# Aircon



## Jede (Dec 7, 2007)

Hi All

Has anybody fitted after market aircon to their Flair ? After this summer in Italy ( very high humidity and 29 deg. at night !!) I'm seriously considering having it fitted. Any thoughts would be appreciated.

Many thanks 

John


----------



## nicholsong (May 26, 2009)

Hi Jede

This not really a reply. I have just bought an s/h Arto and am considering aircon-either Cab or Cab and Habitation

May I therefore tag along on your Post.

I was going to put up my own post, possibly on the N+B section of MHF Forum but this does not seem to be very active and I suspect it isnot looked at often.

According to a mechanic friend of mine all the brackets are in place and any competent garage should be able to fit it without the need to go to a specialist. He did not comment about connecting to the vents but presumably as it was an optional extra provision was made for that.

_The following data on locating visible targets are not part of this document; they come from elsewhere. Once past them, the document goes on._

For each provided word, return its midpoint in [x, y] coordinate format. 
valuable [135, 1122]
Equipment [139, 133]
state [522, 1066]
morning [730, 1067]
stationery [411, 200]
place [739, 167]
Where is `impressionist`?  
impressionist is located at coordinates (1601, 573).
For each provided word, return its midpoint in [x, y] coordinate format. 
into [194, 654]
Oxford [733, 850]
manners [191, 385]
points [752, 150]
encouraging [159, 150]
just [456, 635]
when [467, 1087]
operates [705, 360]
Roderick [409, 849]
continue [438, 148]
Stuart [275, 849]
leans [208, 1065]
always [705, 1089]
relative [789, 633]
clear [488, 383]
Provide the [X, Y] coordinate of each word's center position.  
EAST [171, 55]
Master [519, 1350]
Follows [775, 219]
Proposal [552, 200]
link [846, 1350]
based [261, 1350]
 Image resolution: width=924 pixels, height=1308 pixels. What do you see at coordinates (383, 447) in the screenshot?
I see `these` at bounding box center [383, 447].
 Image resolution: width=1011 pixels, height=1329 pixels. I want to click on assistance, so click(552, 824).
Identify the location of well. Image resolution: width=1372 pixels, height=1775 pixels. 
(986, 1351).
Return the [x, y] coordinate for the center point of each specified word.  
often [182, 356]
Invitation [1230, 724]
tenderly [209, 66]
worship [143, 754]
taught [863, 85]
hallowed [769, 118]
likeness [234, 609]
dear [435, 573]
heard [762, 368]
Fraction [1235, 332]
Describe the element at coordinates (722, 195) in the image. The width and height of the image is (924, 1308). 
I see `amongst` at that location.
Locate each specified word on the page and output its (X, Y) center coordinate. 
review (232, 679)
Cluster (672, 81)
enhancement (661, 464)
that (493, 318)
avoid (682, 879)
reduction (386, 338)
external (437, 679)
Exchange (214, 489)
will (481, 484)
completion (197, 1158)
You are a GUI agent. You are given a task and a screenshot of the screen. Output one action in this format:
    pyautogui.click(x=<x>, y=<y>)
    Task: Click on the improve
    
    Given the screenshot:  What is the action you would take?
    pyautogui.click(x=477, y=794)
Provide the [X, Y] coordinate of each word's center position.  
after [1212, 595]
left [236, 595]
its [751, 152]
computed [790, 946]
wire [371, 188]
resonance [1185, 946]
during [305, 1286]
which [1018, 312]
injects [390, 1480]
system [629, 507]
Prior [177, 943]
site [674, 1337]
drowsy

I look forward to us both getting replies


----------



## DABurleigh (May 9, 2005)

As I cannot think why a NB is any different from any large MH in the context of the question asked, you might get a greater response other than in a forum dedicated to NBs.

Alternatively, as there is a wealth of information on the topic already on MHF, just search. 

Dave


----------



## inkey-2008 (May 24, 2008)

In the rear it just drops in through the roof. In the front it goes in with the heater system and uses the same out lets.

Andy


----------



## eribiste (May 1, 2005)

I fitted an evaporation type unit to a Rapido 740F some years ago. less expensive than a conventional type and worked on 12v. It fitted into the hole vacated by removing a rooflight.

I wouldn't say it was fantastically effecive, but it would make the interior about 4 degrees cooler than ambient in 32 degree Spanish sunshine and I remember it giving some welcome relief.


----------